May anybody explain how set_default_active_thread_percentage works when configuring mps server daemon?
For example, when I use set_default_device_pinned_mem_limit, it just limits memory that’s all. I thought, that set_default_active_thread_percentage works in same behaviour, but for GPU only. But somehow, when I use this limit it also affects memory too. For example, without all limits my application uses 229 MiB memory, but when I use set_default_active_thread_percentage 50, my memory consumes 190 MiB (and 30 MiB if I use 3%), while set_default_device_pinned_mem_limit was untouched at all.
Is there any way to limit GPU and memory limits with two separate configurations, which doesn’t affect each other?
I think its possible that the thread percentage limit could affect an applications memory use in an indirect way.

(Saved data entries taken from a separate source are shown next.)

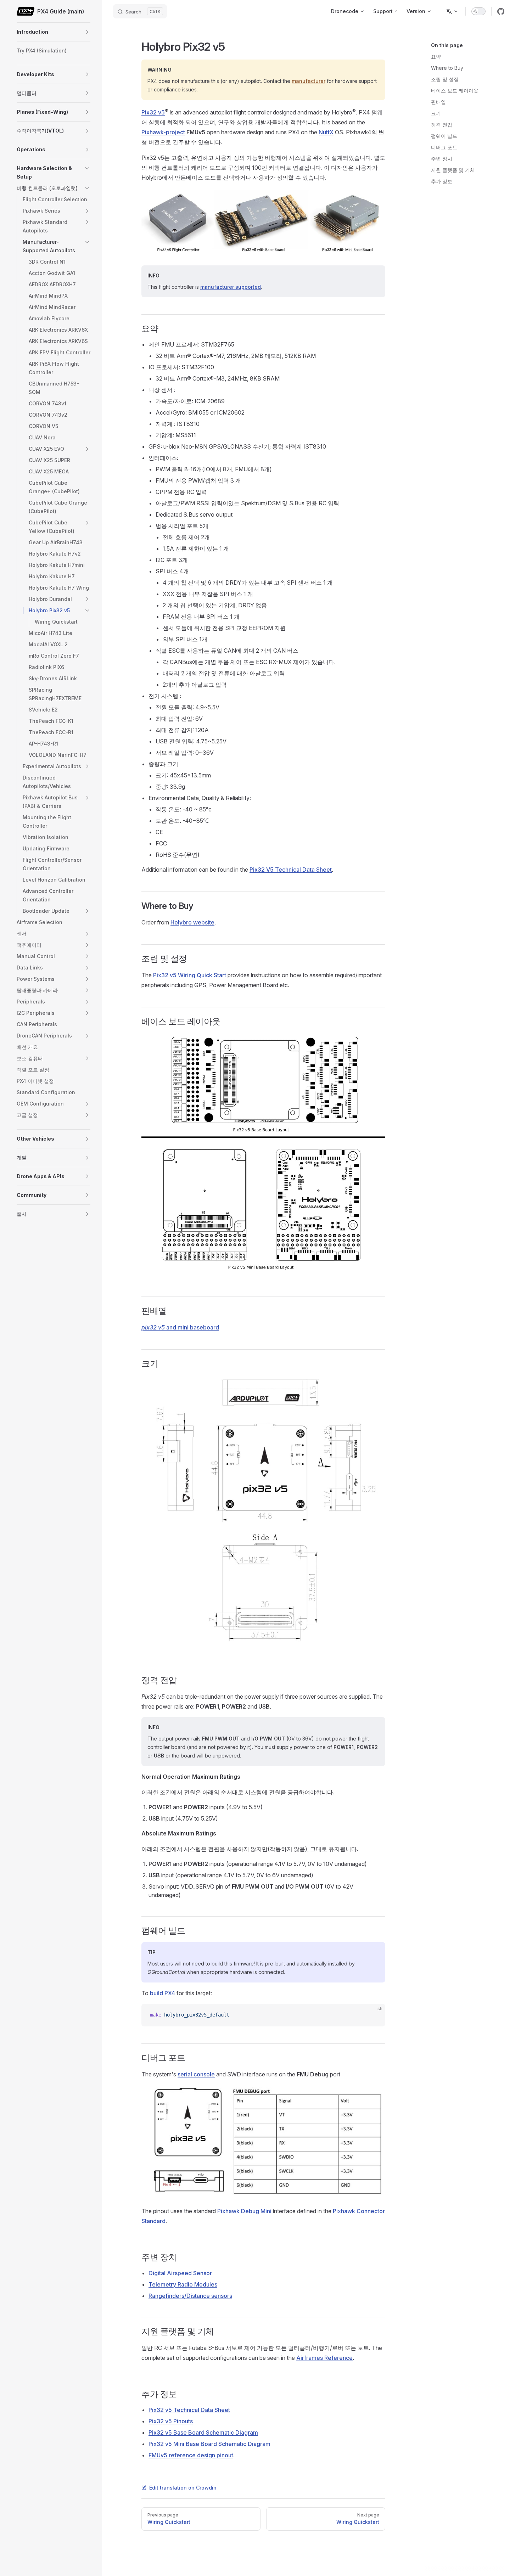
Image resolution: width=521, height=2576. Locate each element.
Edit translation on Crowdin (183, 2488)
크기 (436, 113)
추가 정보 (441, 181)
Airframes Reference (324, 2357)
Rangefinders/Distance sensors (190, 2295)
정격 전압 (441, 125)
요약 (436, 57)
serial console (196, 2074)
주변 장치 (441, 159)
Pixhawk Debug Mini (244, 2211)
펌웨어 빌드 (444, 136)
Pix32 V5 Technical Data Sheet (291, 869)
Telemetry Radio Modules (183, 2284)
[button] (87, 32)
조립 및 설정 (445, 79)
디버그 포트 (444, 147)
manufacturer (308, 81)
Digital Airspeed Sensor (180, 2273)
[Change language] (452, 11)
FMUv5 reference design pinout (191, 2455)
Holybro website (192, 922)
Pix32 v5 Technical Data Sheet (189, 2409)
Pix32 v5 (153, 112)
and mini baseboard (180, 1327)
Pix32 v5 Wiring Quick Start (189, 975)
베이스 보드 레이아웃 (454, 91)
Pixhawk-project (163, 132)
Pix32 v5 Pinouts (171, 2421)
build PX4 (162, 1993)
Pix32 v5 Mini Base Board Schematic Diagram (209, 2443)
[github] (500, 11)
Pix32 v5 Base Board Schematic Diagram (203, 2432)
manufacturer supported (230, 287)
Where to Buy (447, 68)
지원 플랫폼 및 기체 (453, 170)
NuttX (326, 132)
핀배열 (438, 102)
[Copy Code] (374, 2015)
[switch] (478, 11)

Of course, if your application is doing a cudaMalloc for 229 MiB of memory, then that should be unaffected. But if your application has memory usage that corresponds to active threads, then that will be affected by limiting the threads to a smaller number. Two examples of this that I can think of are local memory usage per thread as well dynamic in-kernel memory allocation.
It may also be the case that the application does something similar using host allocation methods (e.g. querying the active threads, then sizing an allocation accordingly), although that seems less likely to me.
If that is the affect you are observing, there is no way to separate the memory usage from the number of active threads permitted.